◆ Work instructions ◆
Please repeat the lines below, exactly and only, from the one that holds "Open the hierarchy tree icon in sidebar" through the one that holds "Task: Click the short".

Stored data entries
○ ○ ○

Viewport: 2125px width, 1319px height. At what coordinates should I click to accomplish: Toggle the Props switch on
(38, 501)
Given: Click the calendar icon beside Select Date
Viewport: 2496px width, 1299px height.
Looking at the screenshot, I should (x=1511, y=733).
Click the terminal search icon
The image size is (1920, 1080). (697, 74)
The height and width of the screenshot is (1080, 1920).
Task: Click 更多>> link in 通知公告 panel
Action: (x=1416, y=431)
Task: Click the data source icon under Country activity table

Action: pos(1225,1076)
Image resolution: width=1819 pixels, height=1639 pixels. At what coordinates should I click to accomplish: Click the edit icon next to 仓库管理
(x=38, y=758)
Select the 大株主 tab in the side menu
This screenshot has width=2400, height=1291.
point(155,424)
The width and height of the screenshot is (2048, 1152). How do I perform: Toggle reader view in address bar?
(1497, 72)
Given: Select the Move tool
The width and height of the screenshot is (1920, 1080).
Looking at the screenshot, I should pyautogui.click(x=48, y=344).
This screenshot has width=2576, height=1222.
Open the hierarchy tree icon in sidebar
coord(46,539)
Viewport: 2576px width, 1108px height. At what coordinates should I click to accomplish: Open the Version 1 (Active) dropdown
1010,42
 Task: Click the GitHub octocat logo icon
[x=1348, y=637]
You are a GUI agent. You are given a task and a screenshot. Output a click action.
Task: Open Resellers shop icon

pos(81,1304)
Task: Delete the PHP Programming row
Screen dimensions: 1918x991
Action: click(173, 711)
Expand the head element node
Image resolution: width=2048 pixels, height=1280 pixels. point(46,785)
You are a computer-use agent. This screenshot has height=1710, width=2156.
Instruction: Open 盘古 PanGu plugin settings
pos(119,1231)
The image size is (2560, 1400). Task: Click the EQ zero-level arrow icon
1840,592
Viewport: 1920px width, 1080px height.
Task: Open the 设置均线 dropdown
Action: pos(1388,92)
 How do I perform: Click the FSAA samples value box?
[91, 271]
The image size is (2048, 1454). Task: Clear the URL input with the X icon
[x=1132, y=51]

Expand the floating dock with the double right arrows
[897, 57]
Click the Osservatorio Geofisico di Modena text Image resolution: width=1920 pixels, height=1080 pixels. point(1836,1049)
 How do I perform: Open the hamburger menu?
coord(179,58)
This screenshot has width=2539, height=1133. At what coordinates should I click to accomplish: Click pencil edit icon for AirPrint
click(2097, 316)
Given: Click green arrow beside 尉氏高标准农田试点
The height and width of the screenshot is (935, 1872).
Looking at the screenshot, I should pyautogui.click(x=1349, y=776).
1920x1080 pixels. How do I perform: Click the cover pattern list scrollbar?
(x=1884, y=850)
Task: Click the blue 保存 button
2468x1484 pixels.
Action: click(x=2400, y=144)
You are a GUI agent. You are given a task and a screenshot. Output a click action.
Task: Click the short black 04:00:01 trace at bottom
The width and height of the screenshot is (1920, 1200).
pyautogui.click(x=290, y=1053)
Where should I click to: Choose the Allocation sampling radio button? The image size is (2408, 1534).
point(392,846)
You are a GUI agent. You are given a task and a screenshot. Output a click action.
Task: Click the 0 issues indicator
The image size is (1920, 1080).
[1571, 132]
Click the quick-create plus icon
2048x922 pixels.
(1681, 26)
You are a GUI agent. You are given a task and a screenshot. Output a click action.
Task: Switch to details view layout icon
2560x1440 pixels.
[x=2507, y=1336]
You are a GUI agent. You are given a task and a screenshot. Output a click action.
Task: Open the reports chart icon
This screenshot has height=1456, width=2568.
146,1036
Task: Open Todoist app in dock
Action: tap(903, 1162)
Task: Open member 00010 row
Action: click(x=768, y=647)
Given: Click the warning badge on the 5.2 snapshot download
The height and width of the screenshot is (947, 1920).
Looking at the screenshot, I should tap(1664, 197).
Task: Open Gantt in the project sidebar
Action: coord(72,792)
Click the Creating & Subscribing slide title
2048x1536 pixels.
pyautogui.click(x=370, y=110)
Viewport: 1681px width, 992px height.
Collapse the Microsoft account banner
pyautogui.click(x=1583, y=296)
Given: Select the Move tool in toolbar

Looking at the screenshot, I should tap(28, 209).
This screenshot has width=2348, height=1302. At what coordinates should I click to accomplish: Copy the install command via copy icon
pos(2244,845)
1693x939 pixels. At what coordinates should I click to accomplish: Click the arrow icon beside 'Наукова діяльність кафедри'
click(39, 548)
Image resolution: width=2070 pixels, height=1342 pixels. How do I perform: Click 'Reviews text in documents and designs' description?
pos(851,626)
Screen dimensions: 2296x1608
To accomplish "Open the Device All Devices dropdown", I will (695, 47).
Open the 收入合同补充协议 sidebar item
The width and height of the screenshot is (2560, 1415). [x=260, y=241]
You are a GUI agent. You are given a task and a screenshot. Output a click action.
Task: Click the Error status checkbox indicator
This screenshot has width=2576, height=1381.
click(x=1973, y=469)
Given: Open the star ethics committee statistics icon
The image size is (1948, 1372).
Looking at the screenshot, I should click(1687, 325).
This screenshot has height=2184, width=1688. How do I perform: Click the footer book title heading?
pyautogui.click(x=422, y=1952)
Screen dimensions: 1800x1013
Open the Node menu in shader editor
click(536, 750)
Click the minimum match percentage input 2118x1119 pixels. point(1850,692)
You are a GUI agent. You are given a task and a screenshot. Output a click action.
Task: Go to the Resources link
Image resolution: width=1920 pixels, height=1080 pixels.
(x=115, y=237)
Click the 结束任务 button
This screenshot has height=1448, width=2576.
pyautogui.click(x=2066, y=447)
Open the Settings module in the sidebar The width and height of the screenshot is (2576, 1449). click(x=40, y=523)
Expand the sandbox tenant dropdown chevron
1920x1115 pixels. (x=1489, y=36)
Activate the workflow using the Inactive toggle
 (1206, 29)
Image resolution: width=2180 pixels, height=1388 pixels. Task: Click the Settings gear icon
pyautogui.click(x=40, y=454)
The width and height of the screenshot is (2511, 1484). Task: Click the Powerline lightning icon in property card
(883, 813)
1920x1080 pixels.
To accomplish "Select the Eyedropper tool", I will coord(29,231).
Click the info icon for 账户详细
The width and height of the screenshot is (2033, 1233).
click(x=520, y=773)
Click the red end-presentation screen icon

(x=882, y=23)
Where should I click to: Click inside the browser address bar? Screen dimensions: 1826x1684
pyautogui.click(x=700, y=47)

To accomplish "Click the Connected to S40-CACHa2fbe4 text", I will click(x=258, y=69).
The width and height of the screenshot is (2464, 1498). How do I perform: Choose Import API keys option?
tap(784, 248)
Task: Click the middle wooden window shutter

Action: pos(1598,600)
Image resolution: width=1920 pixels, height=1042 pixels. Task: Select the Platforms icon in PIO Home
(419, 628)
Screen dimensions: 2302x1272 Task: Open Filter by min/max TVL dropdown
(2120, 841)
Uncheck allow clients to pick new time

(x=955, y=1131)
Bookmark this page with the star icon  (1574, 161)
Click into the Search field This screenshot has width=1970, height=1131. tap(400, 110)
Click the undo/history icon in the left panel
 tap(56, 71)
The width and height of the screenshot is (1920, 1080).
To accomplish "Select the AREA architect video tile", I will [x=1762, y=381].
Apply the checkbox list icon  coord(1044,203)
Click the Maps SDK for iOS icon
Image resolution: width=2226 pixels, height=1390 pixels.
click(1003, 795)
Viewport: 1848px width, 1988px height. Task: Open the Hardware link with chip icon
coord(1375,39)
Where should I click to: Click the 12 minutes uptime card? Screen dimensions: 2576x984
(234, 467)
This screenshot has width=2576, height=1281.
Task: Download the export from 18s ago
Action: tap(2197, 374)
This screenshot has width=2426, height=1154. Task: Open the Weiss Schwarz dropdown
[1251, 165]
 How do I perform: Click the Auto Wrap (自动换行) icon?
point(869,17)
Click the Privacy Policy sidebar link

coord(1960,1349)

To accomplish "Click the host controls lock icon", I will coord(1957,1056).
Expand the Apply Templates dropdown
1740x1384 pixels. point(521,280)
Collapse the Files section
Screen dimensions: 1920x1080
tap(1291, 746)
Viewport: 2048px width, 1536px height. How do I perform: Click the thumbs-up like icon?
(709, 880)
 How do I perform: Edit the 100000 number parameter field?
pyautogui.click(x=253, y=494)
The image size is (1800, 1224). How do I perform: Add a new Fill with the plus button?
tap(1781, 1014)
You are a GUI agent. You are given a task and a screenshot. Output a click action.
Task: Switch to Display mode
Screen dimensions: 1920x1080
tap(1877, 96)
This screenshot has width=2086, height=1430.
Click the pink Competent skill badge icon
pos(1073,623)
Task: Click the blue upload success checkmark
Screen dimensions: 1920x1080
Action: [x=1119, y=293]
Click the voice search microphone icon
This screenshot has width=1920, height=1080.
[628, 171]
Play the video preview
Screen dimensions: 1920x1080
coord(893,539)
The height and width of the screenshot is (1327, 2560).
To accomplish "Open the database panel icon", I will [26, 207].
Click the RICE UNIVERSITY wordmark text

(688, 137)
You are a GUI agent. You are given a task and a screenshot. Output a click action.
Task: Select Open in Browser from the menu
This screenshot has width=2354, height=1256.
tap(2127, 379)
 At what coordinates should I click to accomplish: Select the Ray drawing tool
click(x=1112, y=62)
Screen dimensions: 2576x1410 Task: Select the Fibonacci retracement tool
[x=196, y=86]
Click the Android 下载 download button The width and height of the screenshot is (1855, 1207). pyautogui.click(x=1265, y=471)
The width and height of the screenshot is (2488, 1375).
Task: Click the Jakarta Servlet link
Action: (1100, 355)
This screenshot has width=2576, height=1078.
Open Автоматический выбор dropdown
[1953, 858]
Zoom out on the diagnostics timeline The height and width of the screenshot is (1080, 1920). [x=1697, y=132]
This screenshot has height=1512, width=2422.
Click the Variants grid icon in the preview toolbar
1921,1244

○ ○ ○

◆ The completed task ◆
Open the hierarchy tree icon in sidebar
coord(46,539)
Viewport: 2576px width, 1108px height. At what coordinates should I click to accomplish: Open the Version 1 (Active) dropdown
1010,42
 Task: Click the GitHub octocat logo icon
[x=1348, y=637]
You are a GUI agent. You are given a task and a screenshot. Output a click action.
Task: Open Resellers shop icon

pos(81,1304)
Task: Delete the PHP Programming row
Screen dimensions: 1918x991
Action: click(173, 711)
Expand the head element node
Image resolution: width=2048 pixels, height=1280 pixels. point(46,785)
You are a computer-use agent. This screenshot has height=1710, width=2156.
Instruction: Open 盘古 PanGu plugin settings
pos(119,1231)
The image size is (2560, 1400). Task: Click the EQ zero-level arrow icon
1840,592
Viewport: 1920px width, 1080px height.
Task: Open the 设置均线 dropdown
Action: pos(1388,92)
 How do I perform: Click the FSAA samples value box?
[91, 271]
The image size is (2048, 1454). Task: Clear the URL input with the X icon
[x=1132, y=51]

Expand the floating dock with the double right arrows
[897, 57]
Click the Osservatorio Geofisico di Modena text Image resolution: width=1920 pixels, height=1080 pixels. point(1836,1049)
 How do I perform: Open the hamburger menu?
coord(179,58)
This screenshot has width=2539, height=1133. At what coordinates should I click to accomplish: Click pencil edit icon for AirPrint
click(2097, 316)
Given: Click green arrow beside 尉氏高标准农田试点
The height and width of the screenshot is (935, 1872).
Looking at the screenshot, I should pyautogui.click(x=1349, y=776).
1920x1080 pixels. How do I perform: Click the cover pattern list scrollbar?
(x=1884, y=850)
Task: Click the blue 保存 button
2468x1484 pixels.
Action: click(x=2400, y=144)
You are a GUI agent. You are given a task and a screenshot. Output a click action.
Task: Click the short black 04:00:01 trace at bottom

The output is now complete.